§ **To do**:
Each record should be reproduced exactly.
Start of Material for the task
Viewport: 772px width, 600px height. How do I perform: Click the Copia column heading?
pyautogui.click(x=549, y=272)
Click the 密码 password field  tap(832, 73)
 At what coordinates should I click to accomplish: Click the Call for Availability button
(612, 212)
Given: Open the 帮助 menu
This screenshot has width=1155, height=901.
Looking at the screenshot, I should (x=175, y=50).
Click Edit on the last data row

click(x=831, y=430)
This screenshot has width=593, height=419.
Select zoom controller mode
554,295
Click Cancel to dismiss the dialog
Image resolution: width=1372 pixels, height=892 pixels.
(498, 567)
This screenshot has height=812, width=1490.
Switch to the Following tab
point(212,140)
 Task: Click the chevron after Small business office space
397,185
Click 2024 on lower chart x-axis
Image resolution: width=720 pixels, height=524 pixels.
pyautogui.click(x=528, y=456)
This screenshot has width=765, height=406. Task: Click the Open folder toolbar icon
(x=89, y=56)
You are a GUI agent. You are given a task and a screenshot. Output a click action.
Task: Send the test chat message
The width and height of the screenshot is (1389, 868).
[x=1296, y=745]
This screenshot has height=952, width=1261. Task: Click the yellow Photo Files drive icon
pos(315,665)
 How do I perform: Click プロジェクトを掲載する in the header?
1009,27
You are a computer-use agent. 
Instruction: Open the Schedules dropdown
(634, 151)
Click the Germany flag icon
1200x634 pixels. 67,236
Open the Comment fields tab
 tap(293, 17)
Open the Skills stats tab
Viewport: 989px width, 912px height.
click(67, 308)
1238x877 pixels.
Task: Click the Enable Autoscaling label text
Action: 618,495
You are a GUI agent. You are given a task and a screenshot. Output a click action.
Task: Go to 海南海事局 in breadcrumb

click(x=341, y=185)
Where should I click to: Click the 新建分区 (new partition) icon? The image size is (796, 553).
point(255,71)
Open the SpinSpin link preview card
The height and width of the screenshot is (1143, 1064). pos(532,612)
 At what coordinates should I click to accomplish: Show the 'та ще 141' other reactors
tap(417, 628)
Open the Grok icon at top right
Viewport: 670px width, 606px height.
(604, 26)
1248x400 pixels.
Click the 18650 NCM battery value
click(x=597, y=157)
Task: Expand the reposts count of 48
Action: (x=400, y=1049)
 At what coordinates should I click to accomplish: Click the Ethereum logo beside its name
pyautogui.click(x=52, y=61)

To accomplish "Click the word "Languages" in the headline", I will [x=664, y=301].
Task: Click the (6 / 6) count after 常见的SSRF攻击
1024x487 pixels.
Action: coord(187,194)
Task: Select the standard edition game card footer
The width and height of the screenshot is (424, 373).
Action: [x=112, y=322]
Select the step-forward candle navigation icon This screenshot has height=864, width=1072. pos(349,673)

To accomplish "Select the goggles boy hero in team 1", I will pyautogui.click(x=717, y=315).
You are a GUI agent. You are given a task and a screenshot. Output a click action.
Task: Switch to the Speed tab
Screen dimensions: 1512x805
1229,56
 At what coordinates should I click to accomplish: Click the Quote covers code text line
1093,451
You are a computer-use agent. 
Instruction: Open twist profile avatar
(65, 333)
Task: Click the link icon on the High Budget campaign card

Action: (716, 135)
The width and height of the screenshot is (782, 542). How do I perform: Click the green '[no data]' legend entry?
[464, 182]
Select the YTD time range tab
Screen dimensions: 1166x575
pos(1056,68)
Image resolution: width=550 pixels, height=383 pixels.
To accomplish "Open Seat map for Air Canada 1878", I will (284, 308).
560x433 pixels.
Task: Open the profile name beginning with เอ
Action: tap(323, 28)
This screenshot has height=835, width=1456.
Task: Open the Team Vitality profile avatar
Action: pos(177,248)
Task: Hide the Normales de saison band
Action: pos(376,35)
End of Material for the task
§ **Task output**:
Viewport: 772px width, 600px height. How do I perform: Click the Copia column heading?
pyautogui.click(x=549, y=272)
Click the 密码 password field  tap(832, 73)
 At what coordinates should I click to accomplish: Click the Call for Availability button
(612, 212)
Given: Open the 帮助 menu
This screenshot has width=1155, height=901.
Looking at the screenshot, I should (x=175, y=50).
Click Edit on the last data row

click(x=831, y=430)
This screenshot has width=593, height=419.
Select zoom controller mode
554,295
Click Cancel to dismiss the dialog
Image resolution: width=1372 pixels, height=892 pixels.
(498, 567)
This screenshot has height=812, width=1490.
Switch to the Following tab
point(212,140)
 Task: Click the chevron after Small business office space
397,185
Click 2024 on lower chart x-axis
Image resolution: width=720 pixels, height=524 pixels.
pyautogui.click(x=528, y=456)
This screenshot has width=765, height=406. Task: Click the Open folder toolbar icon
(x=89, y=56)
You are a GUI agent. You are given a task and a screenshot. Output a click action.
Task: Send the test chat message
The width and height of the screenshot is (1389, 868).
[x=1296, y=745]
This screenshot has height=952, width=1261. Task: Click the yellow Photo Files drive icon
pos(315,665)
 How do I perform: Click プロジェクトを掲載する in the header?
1009,27
You are a computer-use agent. 
Instruction: Open the Schedules dropdown
(634, 151)
Click the Germany flag icon
1200x634 pixels. 67,236
Open the Comment fields tab
 tap(293, 17)
Open the Skills stats tab
Viewport: 989px width, 912px height.
click(67, 308)
1238x877 pixels.
Task: Click the Enable Autoscaling label text
Action: 618,495
You are a GUI agent. You are given a task and a screenshot. Output a click action.
Task: Go to 海南海事局 in breadcrumb

click(x=341, y=185)
Where should I click to: Click the 新建分区 (new partition) icon? The image size is (796, 553).
point(255,71)
Open the SpinSpin link preview card
The height and width of the screenshot is (1143, 1064). pos(532,612)
 At what coordinates should I click to accomplish: Show the 'та ще 141' other reactors
tap(417, 628)
Open the Grok icon at top right
Viewport: 670px width, 606px height.
(604, 26)
1248x400 pixels.
Click the 18650 NCM battery value
click(x=597, y=157)
Task: Expand the reposts count of 48
Action: (x=400, y=1049)
 At what coordinates should I click to accomplish: Click the Ethereum logo beside its name
pyautogui.click(x=52, y=61)

To accomplish "Click the word "Languages" in the headline", I will [x=664, y=301].
Task: Click the (6 / 6) count after 常见的SSRF攻击
1024x487 pixels.
Action: coord(187,194)
Task: Select the standard edition game card footer
The width and height of the screenshot is (424, 373).
Action: [x=112, y=322]
Select the step-forward candle navigation icon This screenshot has height=864, width=1072. pos(349,673)

To accomplish "Select the goggles boy hero in team 1", I will pyautogui.click(x=717, y=315).
You are a GUI agent. You are given a task and a screenshot. Output a click action.
Task: Switch to the Speed tab
Screen dimensions: 1512x805
1229,56
 At what coordinates should I click to accomplish: Click the Quote covers code text line
1093,451
You are a computer-use agent. 
Instruction: Open twist profile avatar
(65, 333)
Task: Click the link icon on the High Budget campaign card

Action: (716, 135)
The width and height of the screenshot is (782, 542). How do I perform: Click the green '[no data]' legend entry?
[464, 182]
Select the YTD time range tab
Screen dimensions: 1166x575
pos(1056,68)
Image resolution: width=550 pixels, height=383 pixels.
To accomplish "Open Seat map for Air Canada 1878", I will (284, 308).
560x433 pixels.
Task: Open the profile name beginning with เอ
Action: tap(323, 28)
This screenshot has height=835, width=1456.
Task: Open the Team Vitality profile avatar
Action: pos(177,248)
Task: Hide the Normales de saison band
Action: pos(376,35)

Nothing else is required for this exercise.